The uncommited changes that appear are the checksum in linked css and js from a design system. And I know that there are 3 separate applications involved:

  • The app X I’m working in and has these files
  • The layout application
  • The design system in a different repo

The content of the files are copies of source code in the layout application, and I assume the purpose is for running the app X locally with surrounding layout?! It looks like running the app locally causes changes in just the html file. While running the full build will cause changes in both html and jsp.

  • How are these files generated?
  • Where and how is the checksum set?
  • Should these files be ignored by git?

Checksum

The design system deploys a main.min.css of bundled and minified CSS. Individual stylesheets are imported in one main.css, we’ve got the PostCSS runner postcss-cli that makes cssnano eat up all the whitespace and other optimizations for making the file as small as possible. But the design system does not have any type of versioning or checksums.

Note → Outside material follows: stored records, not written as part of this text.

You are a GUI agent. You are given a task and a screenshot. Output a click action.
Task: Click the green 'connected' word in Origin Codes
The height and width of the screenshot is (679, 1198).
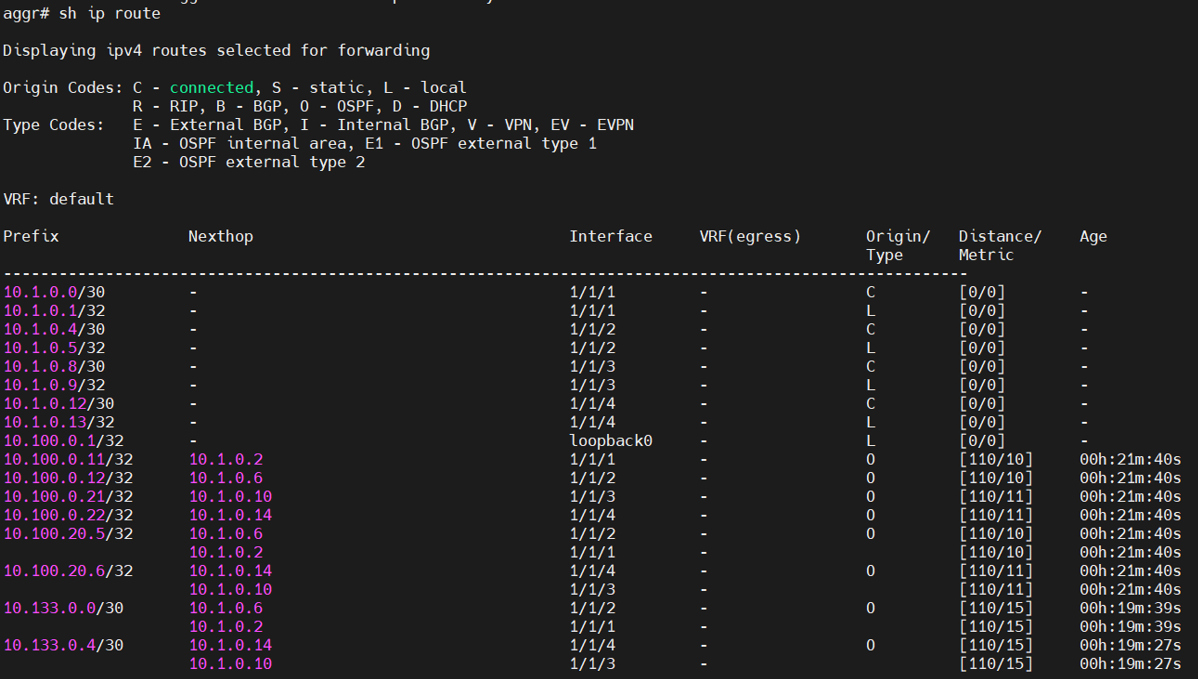click(211, 88)
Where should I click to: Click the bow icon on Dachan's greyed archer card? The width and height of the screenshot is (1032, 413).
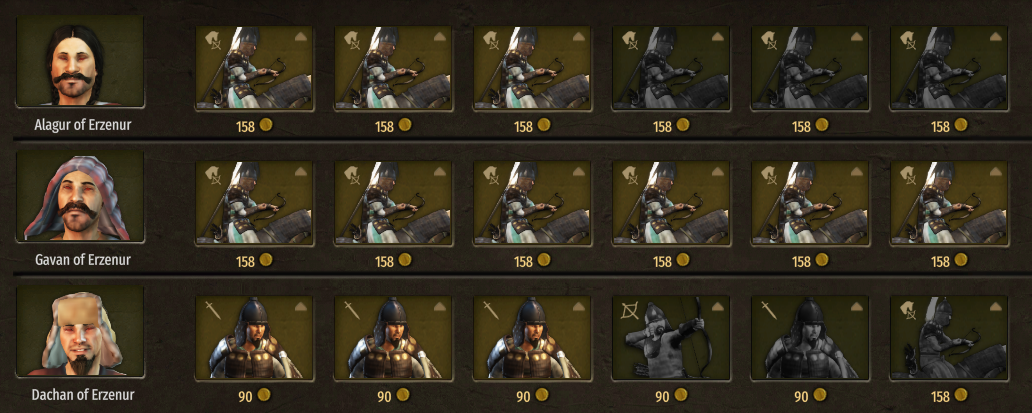629,310
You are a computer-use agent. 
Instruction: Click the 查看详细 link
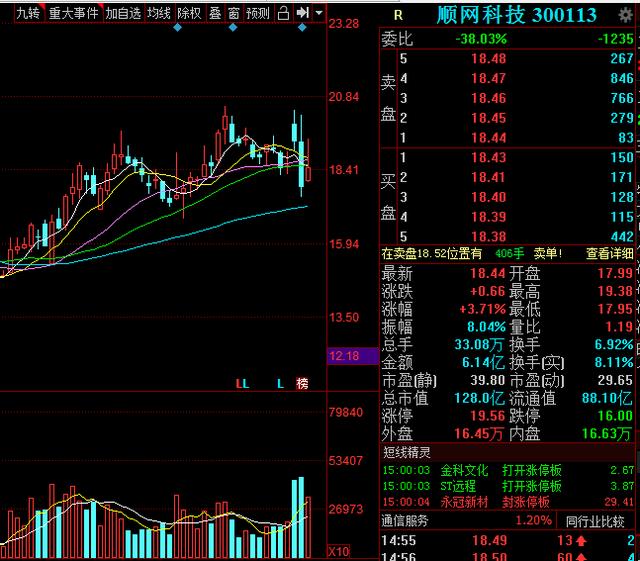(609, 254)
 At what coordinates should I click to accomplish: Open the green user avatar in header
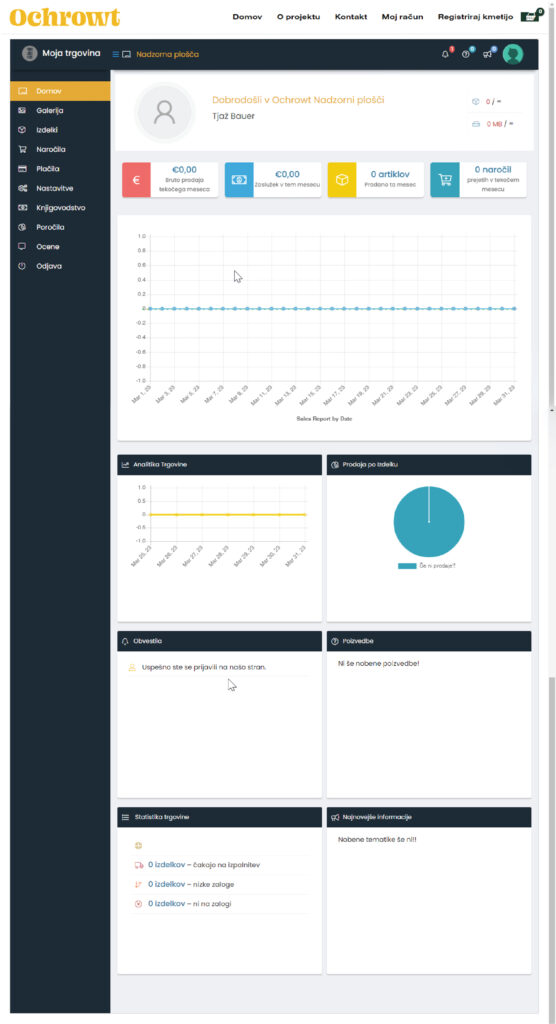513,54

Let’s go see what I can find in the layout application. The template files are in Freemarker and there’s a difference in how the internal and the design system css link href’s are set up:

<link /// app-internal.css?_t=${header.cssChecksum}"/>
<link /// design-system/main.min.css?cache=${header.cacheId}">

Tracking them down both send me into models and controllers java, but I’m not sure why we have different parts of code to do those two. Is there a reason we have separate cache busting techniques? Or is it basically because different people committed these with 2 years in between.

1: bash script with md5sum and awk

I think the first uses a bash script with md5sum to generate a number and change the file name.

2: java time stamp

The second technique looks way simpler with fewer lines of code, just touching one file with a System.currentTimeMillis() to generate a unique enough number. Found everything I will ever need to know about currentTimeMillis in a wonderful write up. 🙌


Looping back to the original issue…

Let’s test the theory about ignoring the files in git. No effect at first, but doh… I need to delete the file first and then add the .gitignore rule. Thanks Atlassian git tutorials, you’re the best.

Ignoring works. Wohoo! I removed the annoyance. (Reading code and git history is making me wonder if the entire setup that generates these files is old code that can be deleted, but that is something to look into over the weekend.)